Eu sou o William, a ordem possível no meio do caos

Editor
Pensem comigo, e pensemos juntos, na aportuguesada forma de chegar à baliza dos outros que, nos últimos três anos e duas grandes competições (perdoem-me o menosprezo à Taça das Confederações), Fernando Santos incutiu e foi limando, devagar, devagarinho e com a força da crença.
São onze horas e meias de futebol em que a seleção, fora os muitos jogos de qualificação, com maior ou menor insistência, quis flanquear o adversário e dar a volta por fora para chegar ao destino no centro.
Vamos excluir o périplo contra-atacante de Renato Sanches contra o mundo (vs Croácia, 2016), a tabela do mesmo com o calcanhar de Nani (vs Polónia, 2016), a estranha fé de Eder, que levaremos connosco (vs França, 2016), e os mais recentes três dedos de fora do pé direito de Quaresma (vs Irão, 2018), e sobra-nos, deem as voltas que quiseram dar, com um truque feito, tentado e repetido.
Ir avançado pelos lados do campo até ser possível haver cruzamentos para a área.
Rasteiros, pelo ar, para trás ou a pedir um desvio para alguém rematar, quando não apontavam, diretamente, para um certo alguém, cuja impulsão e faro de área faz todo o sentido aproveitar quando o temos na equipa.
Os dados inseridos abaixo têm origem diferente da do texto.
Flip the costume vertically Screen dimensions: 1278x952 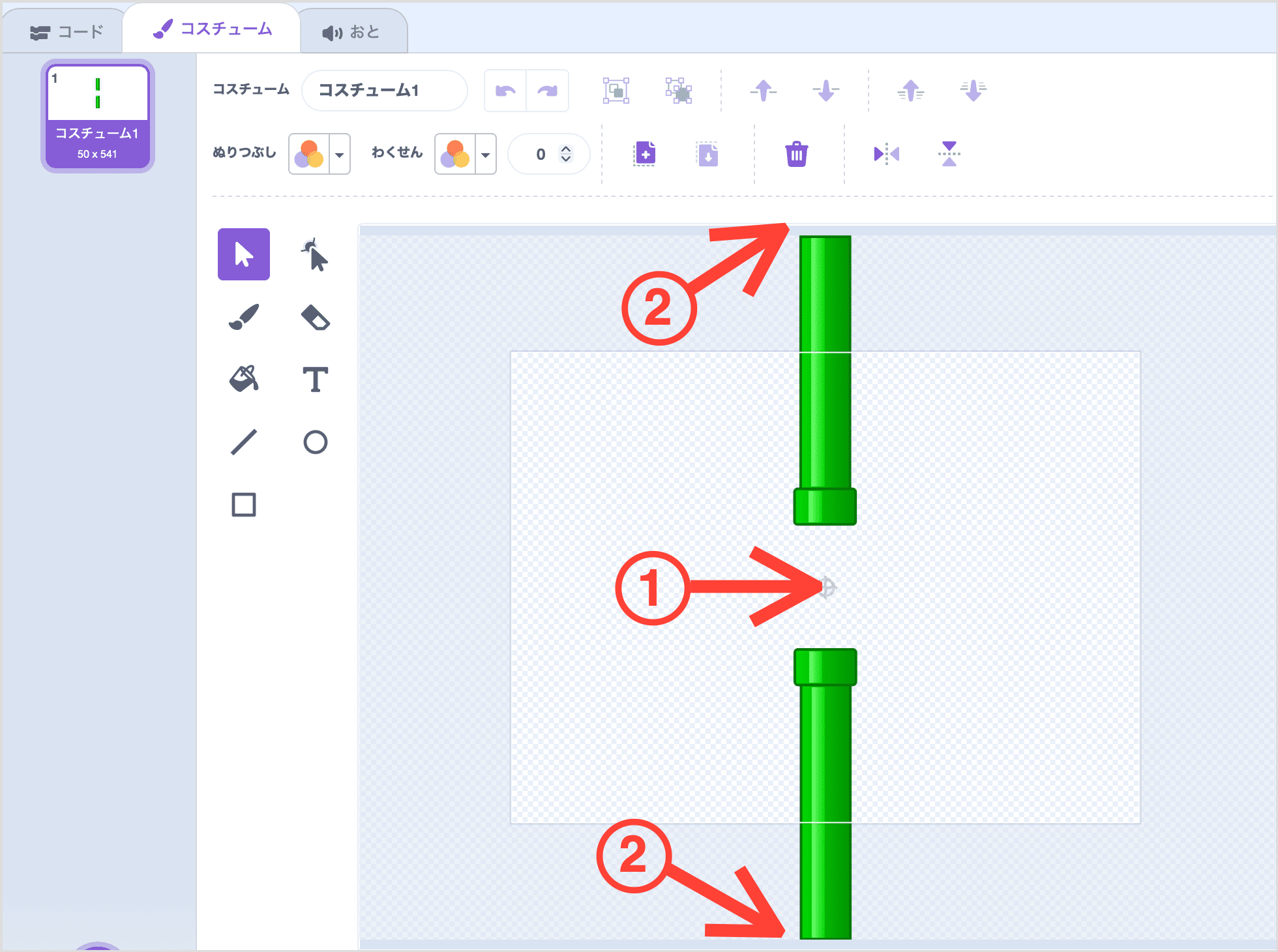(949, 155)
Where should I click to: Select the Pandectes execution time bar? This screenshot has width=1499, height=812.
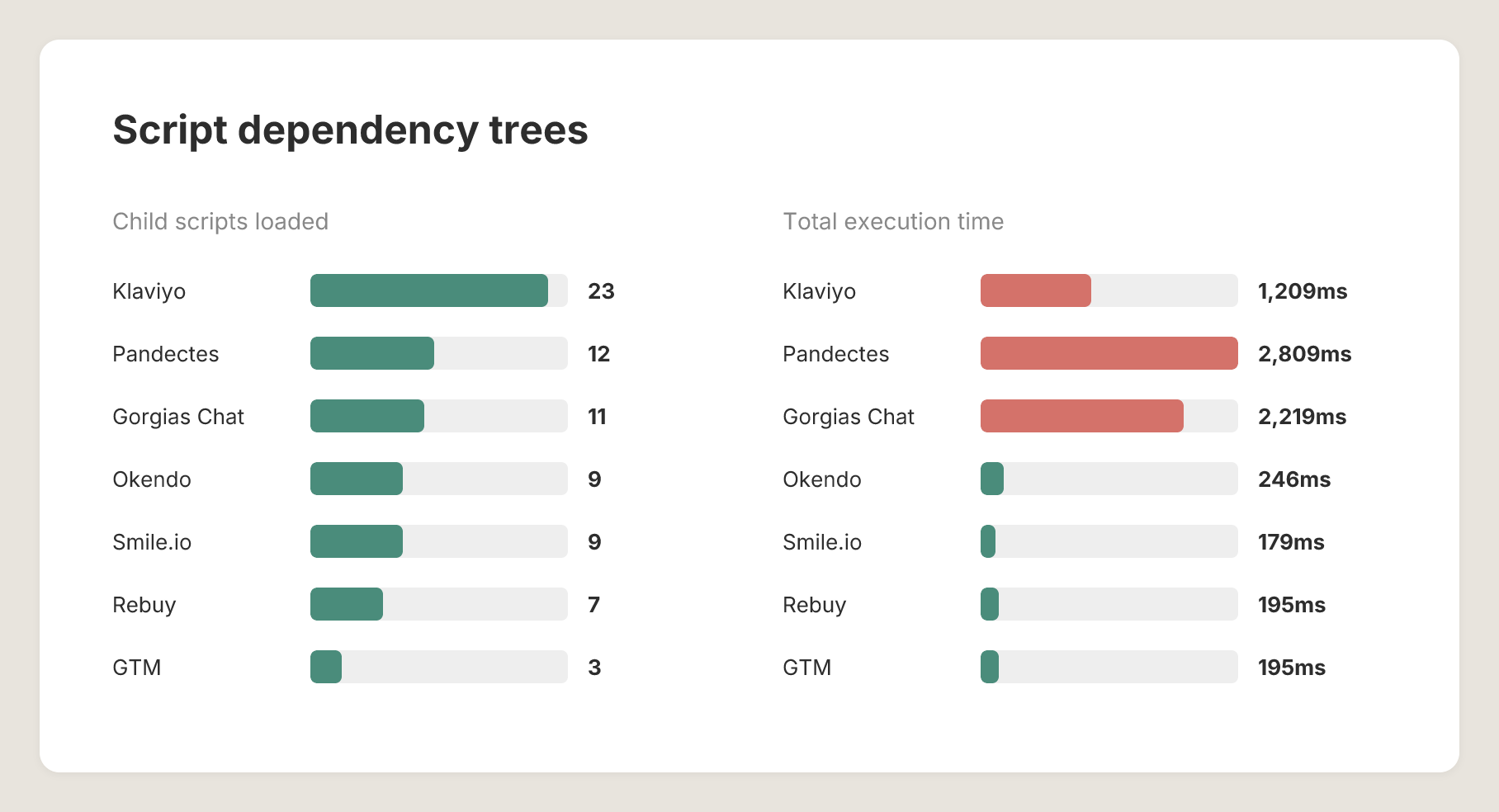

Asseverando que a organização defensiva se mantinha sólida e as peças no sítio, sem a bola, o plano, depois, sempre foi deixar muito gente por fora e esperar que Cristiano Ronaldo, por dentro, decidisse ou inventasse algo com as bolas que, porventura, lhe chegariam em fartura.
A décima segunda encenação deste take bateu, de frente, com o bloqueio que os uruguaios treinam, há 12 anos, com o mesmo treinador, com alguns dos melhores defesas do planeta e, certamente, com talvez o maior (Diego Godín) a contrariar bolas aéreas. Com os minutos, tornou-se previsível que os choques frontais se iam suceder, em força, catastroficamente, porque a falta de uma ideia coletiva de atacar, com gente entre linhas e a querer associar-se pelo centro do campo, algum dia ia ser trágica.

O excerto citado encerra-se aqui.